Like Nichols, D’Aguiar blends dialect and Standard English, exploring themes of childhood experiences and colonial marginalization. History is central to his work, particularly the slave trade between Africa and the Americas, the postcolonial struggles of Guyana, and the post-World War II arrival of Caribbeans in Great Britain. His first volume of poems, Mama Dot, garnered critical acclaim and prestigious awards. While renowned as a poet, D’Aguiar has also authored four novels addressing themes of slavery, political corruption, and abandonment.

Mama Dot

This collection, celebrated for its humor and irony, centers around the figures of D’Aguiar’s two grandmothers. The first part focuses exclusively on Mama Dot, employing the metaphor of her multifaceted persona. The image of mother and grandmother is central, portraying her as both god-like and familiar, practical and mythical, a part of daily existence and a unifying figure of childhood. In “Letter from Mama Dot,” the grandmother embodies Guyana itself, her letter to England focusing on the country’s economic and political state in relation to its colonizers. The tone is one of anger, describing interference with parcels, Guyana’s descent into a state resembling a South American dictatorship, food shortages, and the importation of rice that once grew wild. She asserts that independence has worsened conditions for everyone.

The second part conveys the wisdom of a grandmother reflecting on life on the margins of the Empire and now on the margins of England. She describes how the colonizers view Guyanese people as outsiders and “spongers,” their language remaining pidgin. The voice expresses the colonizers’ indifference and the suffering of the people, marked by hunger (“pot-bellied, bare teeth”) and fear (“cow-eyed”). Amidst the anger, there’s a sense of resistance (“more of us meet in our prime”) and a veiled threat alluding to the New Cross fire, a tragedy where 13 young Black people perished in a fire, met with apparent indifference and suspected racism.

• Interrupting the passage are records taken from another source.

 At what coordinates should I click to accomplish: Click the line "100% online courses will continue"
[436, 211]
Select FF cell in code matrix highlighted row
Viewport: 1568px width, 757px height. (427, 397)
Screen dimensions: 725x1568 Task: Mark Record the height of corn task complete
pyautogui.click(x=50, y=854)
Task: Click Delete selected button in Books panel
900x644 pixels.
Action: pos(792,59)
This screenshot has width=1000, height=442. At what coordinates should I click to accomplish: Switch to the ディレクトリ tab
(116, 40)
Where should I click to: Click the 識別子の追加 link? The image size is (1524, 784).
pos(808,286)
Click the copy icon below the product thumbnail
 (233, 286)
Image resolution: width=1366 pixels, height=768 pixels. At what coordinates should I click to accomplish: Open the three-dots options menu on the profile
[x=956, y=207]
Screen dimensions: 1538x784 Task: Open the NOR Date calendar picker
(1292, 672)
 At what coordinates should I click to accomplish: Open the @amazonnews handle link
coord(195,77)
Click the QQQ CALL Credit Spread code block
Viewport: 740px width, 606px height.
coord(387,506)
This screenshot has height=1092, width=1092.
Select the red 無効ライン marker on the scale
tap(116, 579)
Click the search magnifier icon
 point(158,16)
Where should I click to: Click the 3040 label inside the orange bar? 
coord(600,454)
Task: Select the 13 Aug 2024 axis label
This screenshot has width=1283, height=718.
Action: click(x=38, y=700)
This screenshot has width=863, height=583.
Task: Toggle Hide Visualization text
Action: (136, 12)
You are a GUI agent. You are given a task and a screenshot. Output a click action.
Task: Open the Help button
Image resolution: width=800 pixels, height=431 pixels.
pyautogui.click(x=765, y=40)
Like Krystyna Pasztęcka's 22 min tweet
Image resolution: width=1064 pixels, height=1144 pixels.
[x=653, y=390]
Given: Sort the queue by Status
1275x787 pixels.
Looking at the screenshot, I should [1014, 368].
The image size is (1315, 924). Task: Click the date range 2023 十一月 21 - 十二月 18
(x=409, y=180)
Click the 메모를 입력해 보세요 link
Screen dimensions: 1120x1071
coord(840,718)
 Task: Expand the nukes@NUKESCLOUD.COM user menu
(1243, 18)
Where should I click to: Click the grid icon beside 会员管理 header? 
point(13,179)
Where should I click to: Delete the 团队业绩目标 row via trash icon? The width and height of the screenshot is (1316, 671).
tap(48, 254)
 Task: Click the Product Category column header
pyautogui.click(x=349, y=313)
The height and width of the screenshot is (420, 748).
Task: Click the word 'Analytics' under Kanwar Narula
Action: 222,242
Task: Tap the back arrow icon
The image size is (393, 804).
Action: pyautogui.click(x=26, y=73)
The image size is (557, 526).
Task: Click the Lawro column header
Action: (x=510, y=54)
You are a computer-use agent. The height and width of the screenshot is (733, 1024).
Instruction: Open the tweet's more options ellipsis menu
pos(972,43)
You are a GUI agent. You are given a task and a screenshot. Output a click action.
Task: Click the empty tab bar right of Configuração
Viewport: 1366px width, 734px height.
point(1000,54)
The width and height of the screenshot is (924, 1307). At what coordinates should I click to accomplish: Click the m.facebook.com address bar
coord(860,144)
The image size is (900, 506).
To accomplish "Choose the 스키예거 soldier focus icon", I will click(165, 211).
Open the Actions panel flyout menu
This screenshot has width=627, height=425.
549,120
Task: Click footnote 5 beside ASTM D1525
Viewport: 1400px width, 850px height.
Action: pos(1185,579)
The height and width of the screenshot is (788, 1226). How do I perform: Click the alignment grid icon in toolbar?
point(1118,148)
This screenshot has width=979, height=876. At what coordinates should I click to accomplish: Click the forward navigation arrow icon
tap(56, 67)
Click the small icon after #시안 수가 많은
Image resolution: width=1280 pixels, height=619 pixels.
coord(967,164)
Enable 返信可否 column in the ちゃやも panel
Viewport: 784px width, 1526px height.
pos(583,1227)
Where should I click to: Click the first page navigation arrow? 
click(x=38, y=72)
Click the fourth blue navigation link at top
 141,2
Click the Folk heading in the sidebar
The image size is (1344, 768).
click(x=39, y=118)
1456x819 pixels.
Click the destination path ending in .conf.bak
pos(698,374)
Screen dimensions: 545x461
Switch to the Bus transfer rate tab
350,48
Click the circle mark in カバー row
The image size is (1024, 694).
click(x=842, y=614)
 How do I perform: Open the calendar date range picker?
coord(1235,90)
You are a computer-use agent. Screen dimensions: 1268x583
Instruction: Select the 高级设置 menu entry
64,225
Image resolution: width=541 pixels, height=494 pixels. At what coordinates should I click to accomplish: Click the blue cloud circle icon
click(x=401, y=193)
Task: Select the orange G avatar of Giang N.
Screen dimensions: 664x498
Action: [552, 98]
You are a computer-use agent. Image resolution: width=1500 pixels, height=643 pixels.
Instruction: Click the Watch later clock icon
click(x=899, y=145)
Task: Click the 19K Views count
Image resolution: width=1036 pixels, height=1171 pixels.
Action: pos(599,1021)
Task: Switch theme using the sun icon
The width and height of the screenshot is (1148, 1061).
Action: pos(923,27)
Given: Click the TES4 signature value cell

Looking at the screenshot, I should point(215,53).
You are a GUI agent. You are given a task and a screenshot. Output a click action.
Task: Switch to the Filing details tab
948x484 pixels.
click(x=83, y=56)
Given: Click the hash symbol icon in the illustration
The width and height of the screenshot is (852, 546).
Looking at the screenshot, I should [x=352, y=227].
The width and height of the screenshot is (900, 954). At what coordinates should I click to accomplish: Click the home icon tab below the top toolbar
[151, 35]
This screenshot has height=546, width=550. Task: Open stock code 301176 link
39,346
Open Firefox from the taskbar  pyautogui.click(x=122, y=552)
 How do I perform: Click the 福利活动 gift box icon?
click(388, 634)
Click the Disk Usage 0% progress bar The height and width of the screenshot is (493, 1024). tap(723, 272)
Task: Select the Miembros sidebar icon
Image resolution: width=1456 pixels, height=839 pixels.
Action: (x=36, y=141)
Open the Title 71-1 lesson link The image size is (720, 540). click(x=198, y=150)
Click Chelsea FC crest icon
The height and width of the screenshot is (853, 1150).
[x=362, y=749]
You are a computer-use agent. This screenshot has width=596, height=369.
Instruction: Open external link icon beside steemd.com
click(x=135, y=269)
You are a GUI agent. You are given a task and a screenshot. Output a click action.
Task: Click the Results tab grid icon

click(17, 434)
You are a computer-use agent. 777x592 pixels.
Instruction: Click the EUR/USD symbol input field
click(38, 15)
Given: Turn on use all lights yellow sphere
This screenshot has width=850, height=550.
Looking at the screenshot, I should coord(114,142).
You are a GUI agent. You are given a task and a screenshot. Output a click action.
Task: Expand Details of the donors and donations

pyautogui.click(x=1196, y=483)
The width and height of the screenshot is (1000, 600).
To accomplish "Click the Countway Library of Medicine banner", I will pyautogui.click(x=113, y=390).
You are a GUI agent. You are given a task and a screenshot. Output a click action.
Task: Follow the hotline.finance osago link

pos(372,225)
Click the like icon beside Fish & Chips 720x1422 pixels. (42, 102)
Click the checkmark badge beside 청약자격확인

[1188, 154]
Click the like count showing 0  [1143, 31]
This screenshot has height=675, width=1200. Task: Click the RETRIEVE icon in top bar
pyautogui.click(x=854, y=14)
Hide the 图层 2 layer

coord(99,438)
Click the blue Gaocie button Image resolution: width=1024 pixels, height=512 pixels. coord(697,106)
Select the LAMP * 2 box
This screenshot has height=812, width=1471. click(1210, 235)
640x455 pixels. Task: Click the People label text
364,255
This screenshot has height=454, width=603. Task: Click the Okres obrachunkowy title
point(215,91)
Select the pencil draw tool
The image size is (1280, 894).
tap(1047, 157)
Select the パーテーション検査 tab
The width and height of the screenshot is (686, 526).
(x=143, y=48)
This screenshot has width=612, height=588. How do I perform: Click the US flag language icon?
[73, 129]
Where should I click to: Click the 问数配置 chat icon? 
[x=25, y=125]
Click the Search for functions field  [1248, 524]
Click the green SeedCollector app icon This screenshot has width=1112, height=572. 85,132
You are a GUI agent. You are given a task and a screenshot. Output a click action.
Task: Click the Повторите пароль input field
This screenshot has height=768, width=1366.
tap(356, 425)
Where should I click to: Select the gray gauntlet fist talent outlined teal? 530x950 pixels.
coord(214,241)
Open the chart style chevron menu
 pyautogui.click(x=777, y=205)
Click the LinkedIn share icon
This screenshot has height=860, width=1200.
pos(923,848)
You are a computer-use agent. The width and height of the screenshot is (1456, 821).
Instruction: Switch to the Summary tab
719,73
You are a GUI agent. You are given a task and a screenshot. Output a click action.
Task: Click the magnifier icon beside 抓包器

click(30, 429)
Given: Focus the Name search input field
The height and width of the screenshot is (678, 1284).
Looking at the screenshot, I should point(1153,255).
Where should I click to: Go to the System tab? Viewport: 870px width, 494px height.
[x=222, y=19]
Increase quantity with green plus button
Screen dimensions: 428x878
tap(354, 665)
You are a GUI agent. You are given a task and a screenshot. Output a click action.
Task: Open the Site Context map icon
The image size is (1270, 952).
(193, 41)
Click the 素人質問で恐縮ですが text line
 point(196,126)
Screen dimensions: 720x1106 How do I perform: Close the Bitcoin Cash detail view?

Inspired by a Black writers’ workshop, D’Aguiar sought to incorporate African and Caribbean orality into a Black British poetic voice, often using percussion instruments. Mama Dot was intended for recitation accompanied by drumbeats. The poem employs strictly patterned stanzas, and the language of the final line suggests the narrator’s authenticity through its naturalness.

British Subjects

This volume explores the experiences of second-generation Caribbean families in Britain. Divided into three sections, the introductory poem of the first section evokes Mama Dot without naming her. The form here is more flexible, allowing shape and content to complement each other more freely.

Grace Nichols

Nichols’s poetry confronts various themes, including challenging Western beauty standards and racist and sexist stereotypes. In “Thoughts Drifting Through the Fat Black Woman’s Head While Having a Full Bubble Bath,” she mocks the vocabulary of official discourse—scientific, anthropological, historical, and theological—using her body to repudiate them and disrupt Western beauty ideals. She also addresses the immigrant experience and, like Benjamin Zephaniah, writes poems for children, such as “My Gran Visits England,” believing that Caribbean children should have access to literature reflecting their own lives and heritage. Her poetry carries a didactic purpose, moving fluidly between vernacular and Creole speech.

In Skin Teeth, from her collection I is a Long Memoried Woman, Nichols adopts a rebellious tone, expressing open distress, despair, and anger as the female speaker directly addresses the slave owner.